Ensuite, je ne voulais pas que ce doute vienne à moi, mais c’est arrivé : c’est le deuxième incendie dans ma rue en moins d’une semaine. Le désespoir pourrait-il pousser les gens à collecter des fonds d’assurance ? Dans quelle mesure l’entreprise de ceux qui peuvent continuer à travailler est-elle gravement compromise ? Mon esprit continuait de tourner en rond alors que j’avais honte de formuler ces pensées. 

Je regarde la skyline de Manhattan depuis mon toit du quartier de Crown Heights. D’ici, on pourrait penser que tout va bien. La ville brille de mille feux. Peut-être un peu plus solennellement que d’habitude. Je pense à une citation que j’aime, qui est la plus difficile à respecter. En 1951, on a demandé à Jean Cocteau ce qu’il aurait emporté avec lui si sa maison prenait feu. Il a répondu : « Je crois que je prendrais le feu. »

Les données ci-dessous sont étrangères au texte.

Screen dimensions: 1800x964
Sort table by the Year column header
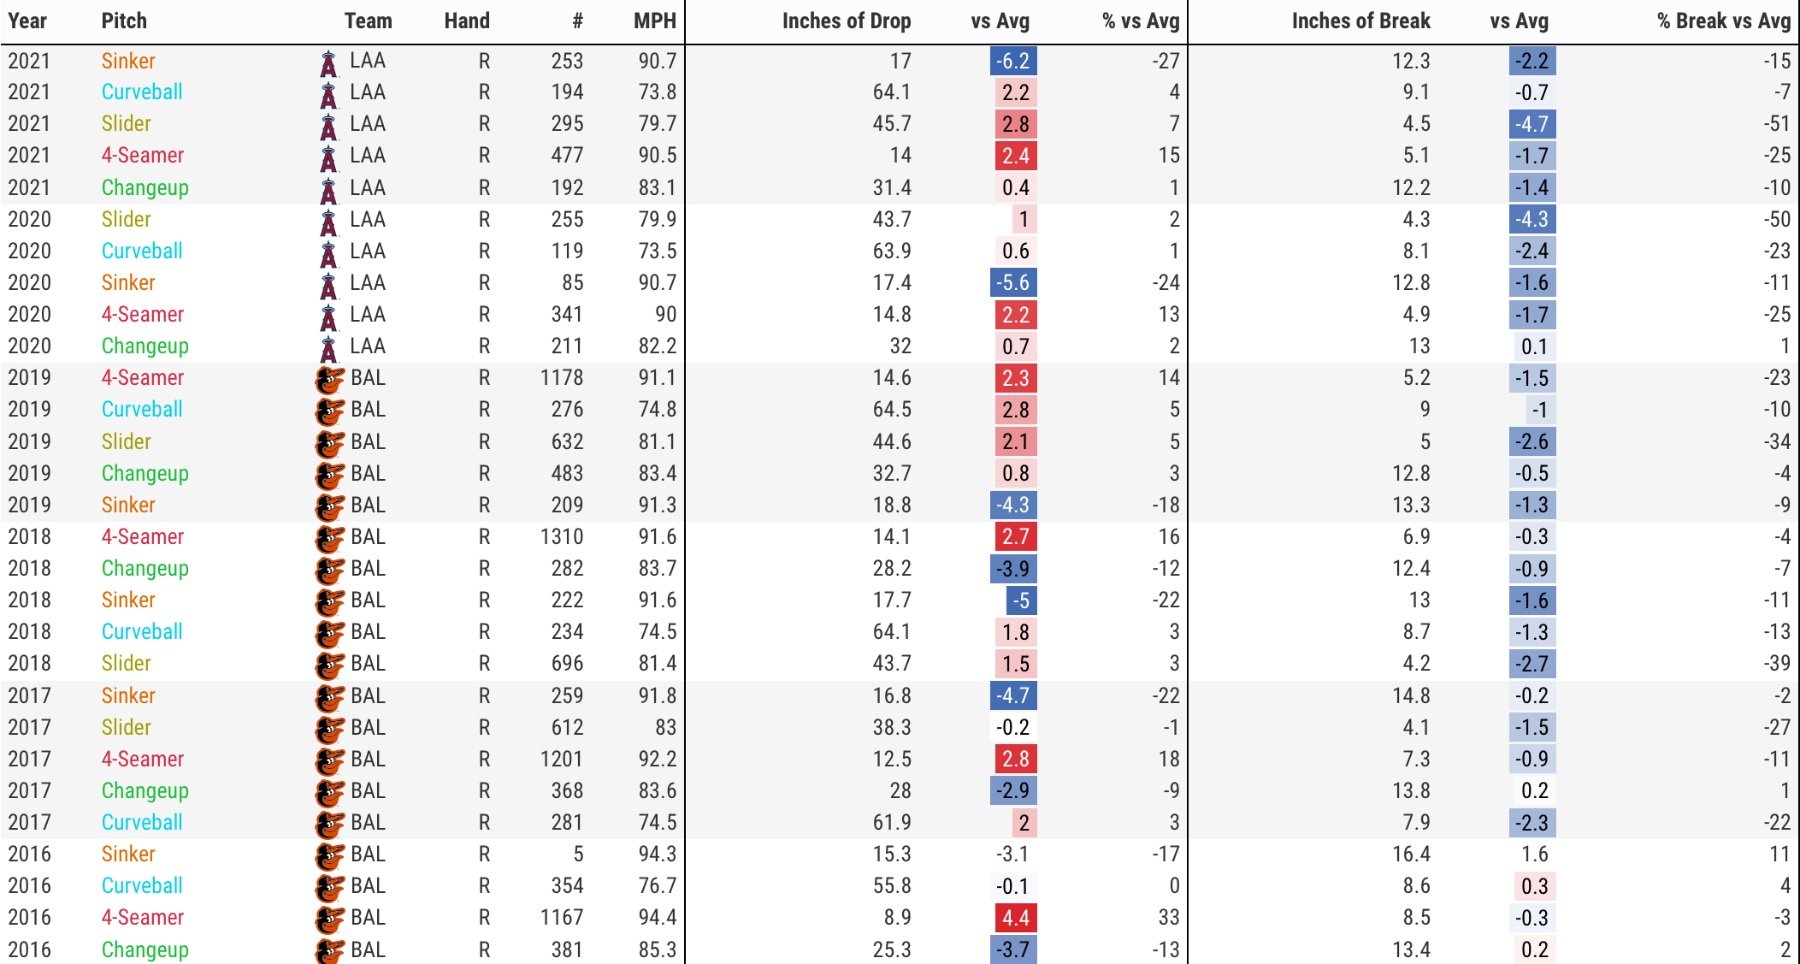tap(27, 21)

Chanson : Harrison Brome – Fill Your Brains

Par Gaia Squarci

Gaia Squarci est photographe et vidéaste. Elle partage son temps entre Milan et New York, où elle enseigne le multimédia à l’ICP (International Center of Photography). Elle collabore avec l’agence Prospekt et Reuters. Ses photographies ont été publiées dans le New York Times, le New Yorker, Time Magazine, Vogue, The Guardian, Der Spiegel, entre autres. Son travail a été exposé aux États-Unis, en Italie, en France, en Suisse et au Royaume-Uni.